Mention asks: How can I forget my bad memories from when I was hurt in the past?
Hi Mention –
That’s a great question. People always tell us to move on past the bad things in our pasts, and live life in the present. But how can we do that when those bad memories just won’t let us go?!
Well, here’s the deal – those memories are there for a very good reason. They’re there to protect you from making mistakes again. Now if the memory is that your hand really hurt the last time you put it onto a hot stove, that’s great and will truly serve you forever. But let’s say the memory is something more like “I went on a date with a girl and she treated me horribly.” Well, your mind might tell you that going on a date again would be as dumb an idea as putting your hand back onto that stove.
The trick with memories like this, ones that argue things that aren’t completely true, is to have a talk with them. They mean well, so just sit down and close your eyes, and take some deep breaths, and let them take over your whole mind. Using my example, really feel just how horrible it was when that girl was mean to you. And think hard – what was it about her that made her do that? When did you first see that quality in her? And when, if you knew then what you know now, would you have seen her for what she was and stopped contacting her?
Do you see how specific that is? It’s so different from “Dating is awful.” Instead, you have gone into that memory and figured out a bunch of things that will really help you in the future. And then, in most cases, you’ll find that memory starts abating, bothering you less, because you’ve learned what you needed to from it.
But what if it doesn’t? What if someone once stepped around a dark corner and beat you up? And even though you know that the odds of that happening again are almost nil, you still have trouble walking past dark corners, even on a crowded street in daytime. Well, then your job is to answer some of the fears’ wishes. Maybe you could take a martial arts class, so if anyone jumps out at you from a corner again, you can give them a gigantic whooping!

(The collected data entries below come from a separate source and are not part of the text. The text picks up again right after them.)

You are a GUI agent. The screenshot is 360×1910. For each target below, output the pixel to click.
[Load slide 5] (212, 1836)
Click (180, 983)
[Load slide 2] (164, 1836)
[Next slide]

And if that’s not enough, or not appropriate to the fear, then I think you’ll really need to seek professional help. There’s nothing wrong with hiring a therapist – they’re the best people in the world for working with this sort of problem. And a good therapist can work with you to help you deal with the parts of those bad fears that you’re not even remembering. And get you to where you’re happily walking down sidewalks with corners, happily dating, and becoming a great cook who spends hours next to a stove without ever getting hurt again!
Good Luck my friend,
memories are teachers of life,our experiences and personality. what you experience differs some good,some bad and some worst – what ever way it comes makes us who we are. the decisions we make and how we relate with people. our worst memories might be a lesson for the future, might help comfort a person, a driving force pushing you to go to depths to find out why that happened, what led to that, how it happened, what was your mistake so that you could be a teacher on that particular subject or matter. no matter how worst some memories are there is always something to learn from it. so long as you don’t personalize it but view it in the aspect of a learning process it will never hurt long but make you wiser.